ボイラによる未利用副生水素の有効利用システムを新開発(川重冷熱工業)

2009年08月04日

 

 

川重冷熱工業は、ボイラ燃焼制御において、副生水素を従来よりも簡便かつ安定的に燃焼制御できる「都市ガス(13Aガス)と副生水素の混焼システム」を新開発しました。

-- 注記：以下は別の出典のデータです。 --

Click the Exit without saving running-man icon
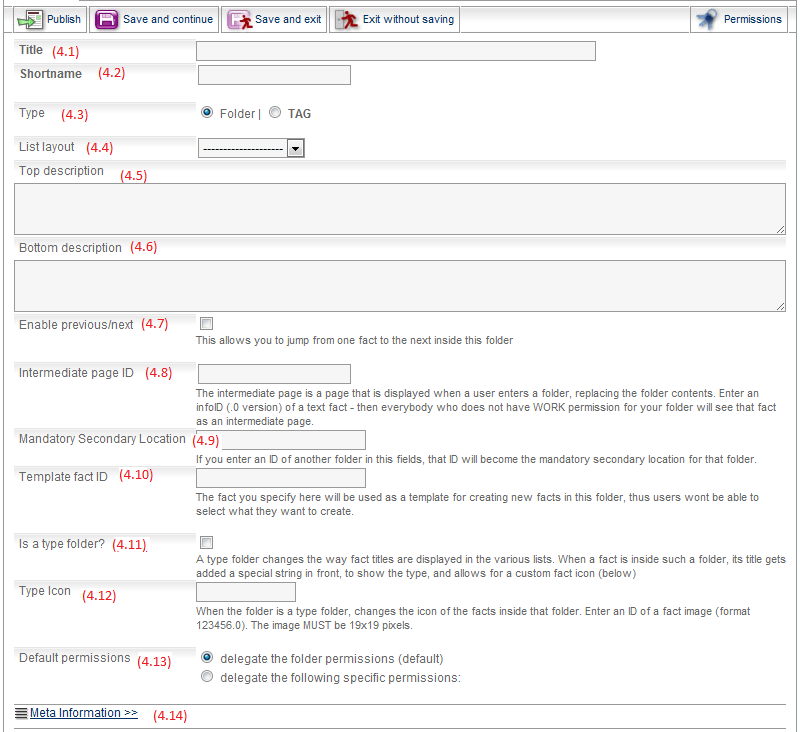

化学製品などの生産過程から副産物として発生する副生水素は、ボイラの燃料として活用可能であり、さらに燃焼に際しCO2を全く発生させずCO2の削減効果が大きいため、近年、有効利用の要望が強まっています。しかしながら、副生水素は発生量が安定しないため、都市ガスと混焼して利用する場合、ボイラに空気量および排ガスO2を測定する計測装置を個別に設置し、これらの計測装置による燃焼制御が必要となることから、副生水素の有効利用の阻害要因となっています。

このたび当社が新開発した「都市ガスと副生水素の混焼システム」は、長年にわたる副生燃料の燃焼制御の技術を基に、都市ガスと副生水素の流量から最適な空気量を演算することにより、空気量および排ガスO2を測定する計測装置を設置せずに、不安定な発生量の副生水素を有効利用できる業界初の画期的な燃焼システムです。
本システムの初号機である炉筒煙管ボイラを納入した南海化学工業小雑賀工場(和歌山県和歌山市)においては、従来廃棄していた副生水素を本システムで有効利用することにより、年間109万m3Nの天然ガス使用量と年間2500tのCO2が削減されます。

本システムの具体的な特長は、以下のとおりです。

(1) 都市ガス専焼と都市ガス/副生水素混焼の両燃焼モードを搭載しており、操業変動により副生水素が発生しない場合でも、蒸気需要に対応可能。
(2) 制御ロジックの改善により、燃焼モードの切替はボイラ負荷に関わらず運転継続しながらワンタッチ操作で可能。
(3) 計測装置を設置して燃焼制御を行う従来システムに比べてイニシャルコストが低い。
(4) 炉筒煙管ボイラのみでなく、水管ボイラへの搭載も可能。

当社は、副生水素の発生量が少ないために、副生水素をボイラ燃料として利用することを断念し、大気放出しているユーザーや化石燃料焚ボイラ設備の併設が必要であったユーザーに対して、本システムを積極的に提案していきます。今後も副生バイオマスの有効利用なども視野に入れ、省エネルギー・環境負荷低減に貢献していきます。